妊娠中に魚を頻繁に食べ過ぎると生まれる子供が太りやすい

(2016年2月) "JAMA Pediatrics" に掲載されたクレタ大学(ギリシャ)などの研究で、妊娠中に頻繁に魚を食べ過ぎると生まれる子供が太りやすいという結果になりました。

研究の方法

欧米に在住の母子 26,184組を対象に、妊娠中の母親の食生活・出産前後の体重・年齢・母乳育児の有無などを調べ、子供が6才になるまでの2年間にわたり発育具合を追跡調査しました。

結果

妊娠中に魚を食べる頻度が週に3回超だったグループの子供は、頻度が週に3回以下だったグループの子供に比べて4才から6才になるまでの期間における成長が速くBMIも高いという結果でした。

魚を食べる頻度が週に3回超だったグループの子供は、頻度が週に1回以下だったグループの子供に比べて6才の時点で肥満している率が22%高くなっていました。

解説

妊娠中に魚を食べることが多いと子供が肥満しやすくなるのは、魚を汚染している内分泌かく乱物質(環境ホルモン)により胎児の時点で太りやすい体質になるからかもしれません。

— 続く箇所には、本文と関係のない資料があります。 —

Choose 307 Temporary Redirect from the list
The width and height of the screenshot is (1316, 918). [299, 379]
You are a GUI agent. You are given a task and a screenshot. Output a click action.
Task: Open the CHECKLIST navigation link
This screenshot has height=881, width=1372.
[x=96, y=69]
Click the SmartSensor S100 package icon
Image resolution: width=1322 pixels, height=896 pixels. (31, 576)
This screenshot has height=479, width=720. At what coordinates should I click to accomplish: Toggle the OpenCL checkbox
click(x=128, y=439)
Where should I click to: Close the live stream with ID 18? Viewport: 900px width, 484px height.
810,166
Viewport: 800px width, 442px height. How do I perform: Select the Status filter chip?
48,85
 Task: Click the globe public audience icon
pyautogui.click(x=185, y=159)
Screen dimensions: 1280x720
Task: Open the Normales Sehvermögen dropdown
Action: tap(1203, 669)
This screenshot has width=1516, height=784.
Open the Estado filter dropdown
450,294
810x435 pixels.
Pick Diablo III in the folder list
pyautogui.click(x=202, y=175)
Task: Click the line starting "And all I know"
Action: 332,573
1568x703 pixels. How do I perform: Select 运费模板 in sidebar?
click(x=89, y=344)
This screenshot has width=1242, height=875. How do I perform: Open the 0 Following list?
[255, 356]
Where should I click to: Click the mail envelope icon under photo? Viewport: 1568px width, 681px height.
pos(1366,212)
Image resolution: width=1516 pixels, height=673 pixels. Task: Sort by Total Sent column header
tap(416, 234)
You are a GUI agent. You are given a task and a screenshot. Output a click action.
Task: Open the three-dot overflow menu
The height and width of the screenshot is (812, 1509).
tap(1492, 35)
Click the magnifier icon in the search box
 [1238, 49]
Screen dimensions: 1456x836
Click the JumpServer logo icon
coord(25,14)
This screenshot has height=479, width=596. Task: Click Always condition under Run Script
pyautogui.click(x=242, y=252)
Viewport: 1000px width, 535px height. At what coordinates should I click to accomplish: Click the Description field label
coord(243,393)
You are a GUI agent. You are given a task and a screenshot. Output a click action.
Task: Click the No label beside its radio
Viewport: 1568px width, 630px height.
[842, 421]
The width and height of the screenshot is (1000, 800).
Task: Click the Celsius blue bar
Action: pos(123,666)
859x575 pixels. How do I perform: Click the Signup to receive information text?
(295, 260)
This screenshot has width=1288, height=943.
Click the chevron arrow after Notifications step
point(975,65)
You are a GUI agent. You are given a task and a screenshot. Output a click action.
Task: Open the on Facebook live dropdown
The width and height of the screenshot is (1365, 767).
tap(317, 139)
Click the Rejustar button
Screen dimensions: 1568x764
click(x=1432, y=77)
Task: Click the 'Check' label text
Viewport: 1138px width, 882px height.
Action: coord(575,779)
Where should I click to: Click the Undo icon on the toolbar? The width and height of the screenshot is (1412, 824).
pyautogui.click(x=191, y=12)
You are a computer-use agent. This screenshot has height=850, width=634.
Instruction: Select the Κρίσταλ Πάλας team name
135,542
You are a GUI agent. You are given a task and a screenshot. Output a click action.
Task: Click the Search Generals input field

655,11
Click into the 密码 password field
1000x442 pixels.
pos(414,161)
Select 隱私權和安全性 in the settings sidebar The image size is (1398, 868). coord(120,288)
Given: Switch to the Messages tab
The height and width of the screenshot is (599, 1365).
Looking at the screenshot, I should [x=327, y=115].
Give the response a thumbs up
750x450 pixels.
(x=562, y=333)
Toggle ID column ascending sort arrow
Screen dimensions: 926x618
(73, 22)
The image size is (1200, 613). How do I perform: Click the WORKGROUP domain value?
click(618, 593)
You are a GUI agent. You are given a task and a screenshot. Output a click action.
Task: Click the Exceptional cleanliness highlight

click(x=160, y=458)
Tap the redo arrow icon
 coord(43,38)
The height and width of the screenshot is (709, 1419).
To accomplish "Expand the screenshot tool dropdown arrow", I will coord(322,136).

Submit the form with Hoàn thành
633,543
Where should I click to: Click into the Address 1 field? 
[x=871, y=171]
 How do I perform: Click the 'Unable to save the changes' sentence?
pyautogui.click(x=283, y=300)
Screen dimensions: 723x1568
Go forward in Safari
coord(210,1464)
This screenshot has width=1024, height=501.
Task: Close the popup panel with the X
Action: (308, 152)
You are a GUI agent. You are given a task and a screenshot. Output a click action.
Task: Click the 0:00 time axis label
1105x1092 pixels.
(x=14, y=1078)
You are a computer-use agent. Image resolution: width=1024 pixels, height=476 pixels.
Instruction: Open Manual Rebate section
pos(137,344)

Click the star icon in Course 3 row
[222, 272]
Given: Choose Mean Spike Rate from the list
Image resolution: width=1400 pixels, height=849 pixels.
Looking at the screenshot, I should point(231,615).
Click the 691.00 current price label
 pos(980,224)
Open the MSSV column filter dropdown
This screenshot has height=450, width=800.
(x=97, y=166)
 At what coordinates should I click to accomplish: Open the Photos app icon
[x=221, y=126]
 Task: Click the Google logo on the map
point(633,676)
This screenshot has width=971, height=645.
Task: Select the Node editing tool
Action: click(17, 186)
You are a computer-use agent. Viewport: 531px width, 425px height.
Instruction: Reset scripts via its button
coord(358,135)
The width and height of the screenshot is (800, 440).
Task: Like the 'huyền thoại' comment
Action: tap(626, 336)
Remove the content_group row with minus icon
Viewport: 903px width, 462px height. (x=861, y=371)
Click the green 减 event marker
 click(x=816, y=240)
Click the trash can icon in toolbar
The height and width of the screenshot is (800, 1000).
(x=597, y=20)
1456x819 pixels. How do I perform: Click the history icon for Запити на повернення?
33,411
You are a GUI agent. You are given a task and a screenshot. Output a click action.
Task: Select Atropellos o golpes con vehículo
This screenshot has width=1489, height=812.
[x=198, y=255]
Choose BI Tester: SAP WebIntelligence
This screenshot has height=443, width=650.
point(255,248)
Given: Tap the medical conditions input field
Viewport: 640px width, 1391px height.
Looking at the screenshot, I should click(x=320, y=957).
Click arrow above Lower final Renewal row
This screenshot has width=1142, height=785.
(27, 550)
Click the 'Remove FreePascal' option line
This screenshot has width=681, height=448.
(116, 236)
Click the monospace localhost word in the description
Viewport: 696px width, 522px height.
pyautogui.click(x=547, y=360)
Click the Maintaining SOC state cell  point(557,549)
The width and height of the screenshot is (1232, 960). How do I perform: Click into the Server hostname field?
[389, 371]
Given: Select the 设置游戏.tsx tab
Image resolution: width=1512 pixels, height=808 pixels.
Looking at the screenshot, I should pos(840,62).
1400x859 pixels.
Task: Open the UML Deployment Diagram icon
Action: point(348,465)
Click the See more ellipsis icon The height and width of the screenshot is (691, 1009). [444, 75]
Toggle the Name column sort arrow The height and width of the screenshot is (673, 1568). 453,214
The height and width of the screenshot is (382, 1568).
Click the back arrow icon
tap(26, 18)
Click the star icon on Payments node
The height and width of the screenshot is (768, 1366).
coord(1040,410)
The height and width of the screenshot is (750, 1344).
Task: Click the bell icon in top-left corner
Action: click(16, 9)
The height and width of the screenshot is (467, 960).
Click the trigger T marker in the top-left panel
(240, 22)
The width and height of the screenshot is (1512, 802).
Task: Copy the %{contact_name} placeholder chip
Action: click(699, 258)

今回の研究は、米国食品医薬局(FDA)が定める魚摂取量の上限と合致します。 FDAが 2014年6月に発表したガイドラインでは、妊娠中あるいは授乳中の女性は魚を食べることが推奨されるのと同時に、魚を食べる回数を週に3回までとすることが推奨されています。
魚には、胎児の脳の発達に必須とされるオメガ3脂肪酸が豊富に含まれています。 その一方で、魚は水銀に汚染されてもいるのでFDAは魚を食べる量を制限しています。 水銀は特に胎児において、脳の発達に悪影響を及ぼします。